Maske dağıtma işini yüzüne gözüne bulaştıran hükümet dayanışma amacıyla halka maske dağıtan Bartın Halkevi Şube Başkanı Yonca Alemdar ile maskeleri diken terziyi gözaltına adı. Ekmek hakkını savunan kamyon şoförü, gerçekleri haykıran gazeteci, işini yapan doktor, ödemiyoruz diyen stajyer avukat, sıcak aş dağıtan Eskişehir Büyükşehir ve Odunpazarı Belediyeleri iktidarın hışmına uğramıştır. Hükümetin artırdığı şiddet politikası, salgın yönetimindeki yetersizliklerin üstünü örtmenin ve halkla dayanışma ağı kurmaya çalışan kesimlerini suçlamanın bir aracı olarak kullanılmaktadır.

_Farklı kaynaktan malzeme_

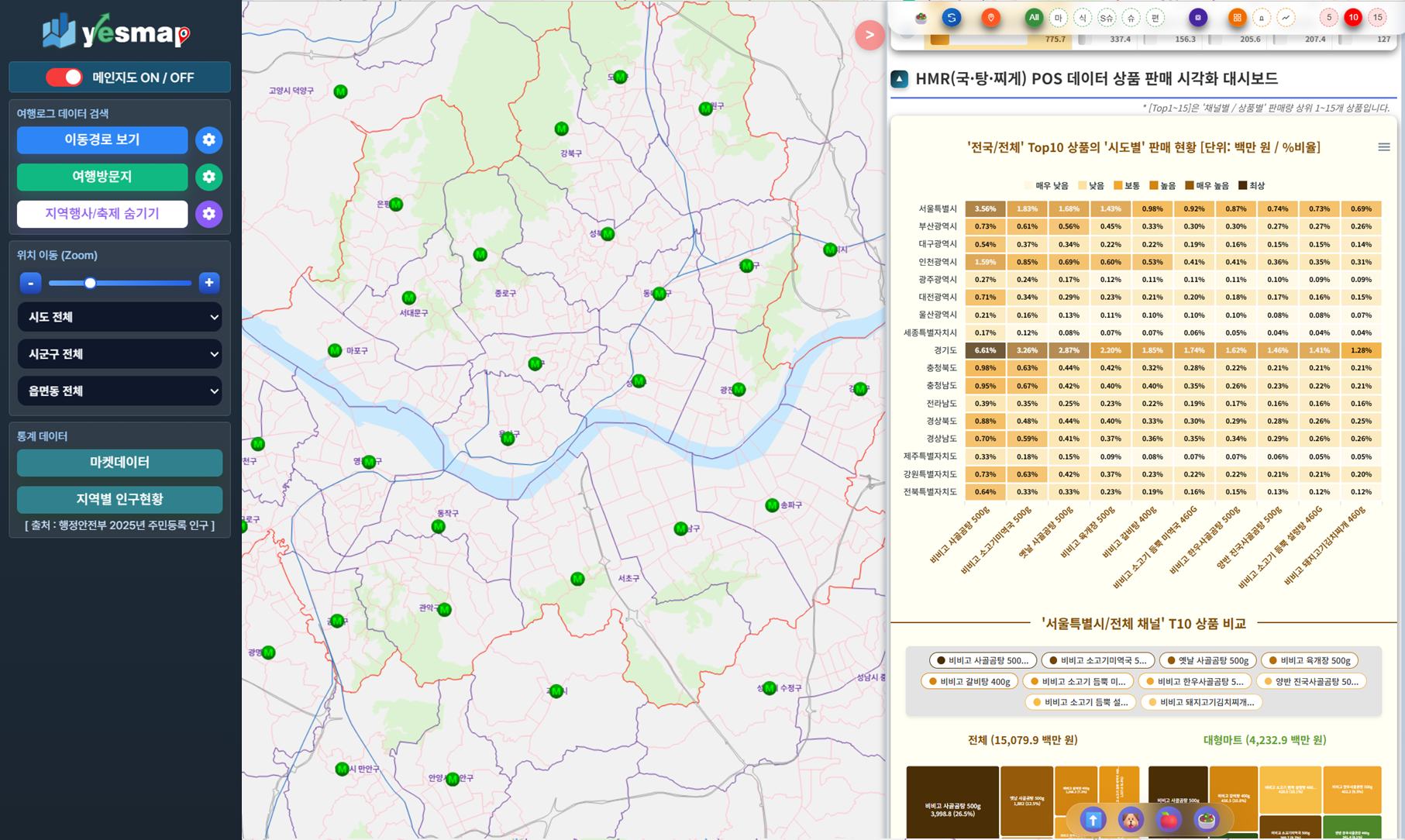Click the orange grid view icon

pyautogui.click(x=1237, y=17)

Maskelerle Kanal İstanbul ihalesi yapan hükümetin derdinin halk sağlığı olmadığı, salgını fırsata çeviren sermaye gruplarının ise topraklarımızı yağmalamaya devam ettiğini gördük bu süreçte. Geçtiğimiz günlerde Bursa'nın Yenişehir ilçesine bağlı Kirazlıyayla Köyü'nde flotasyon (cevher zenginleştirme) tesisi için yapılan ağaç kıyımı rezaletinin bir benzeri Sivrihisar’a bağlı Kaymaz Mahallesinde yaşandı. TMSF’ye bağlı Koza Altın İşletmeleri siyanürle altın aramak için istediği ÇED raporu Çevre ve Şehircilik Bakanlığınca onaylandı. Havaya, suya ve sağlıklı bir doğaya duyulan ihtiyaç salgın şartlarında bir kez daha ortaya çıkmasına rağmen AKP hükümeti bu projeleri tam gaz desteklemeye devam etmektedir. Talebimiz bellidir; ÇED raporu iptal edilsin ve siyanürcü şirket Kaymaz’dan derhal çekilsin.

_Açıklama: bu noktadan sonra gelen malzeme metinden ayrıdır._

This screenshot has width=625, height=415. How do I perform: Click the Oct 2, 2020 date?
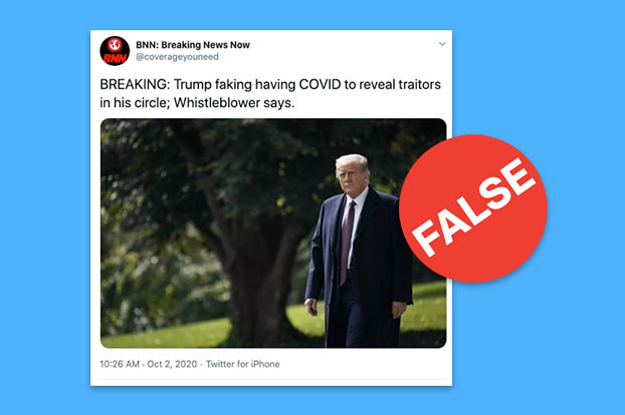172,364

22 Mart 2020 tarihinde İçişleri Bakanlığı genelgesiyle 65 yaşın üzerindeki yurttaşların ihtiyaçlarını karşılamak üzere Vefa Koordinasyon Gruplar’ı kuruldu. Eskişehir Valisinin başkanlığında oluşturulan Vefa Sosyal Destek Grubu’nun hangi ölçütlerle nasıl oluşturulduğu; hangi kurum, kuruluş ve örgütlerin grubun içerisinde yer aldığı kamuoyu ile paylaşılmamıştır. Eskişehir’de Vefa Sosyal Destek Grubu’nun yapısı ve faaliyetleri hakkında Valiliğin resmi sitesinde tek satır dahi bilgi paylaşımı yapılmamıştır. Halkevleri olarak Valiliği şeffaf davranmaya ve şehrimizin kamu yararı amacıyla hareket eden dernek, vakıf, oda ve sendikaları kapsayacak şekilde bir salgın komitesi kurmaya çağırıyoruz. Salgınla mücadele etmek, günlük siyasi kaygılarla hareket etmeyi değil halkla dayanışma içinde bir seferberlik halini yaşama geçirmeyi zorunlu kılmaktadır.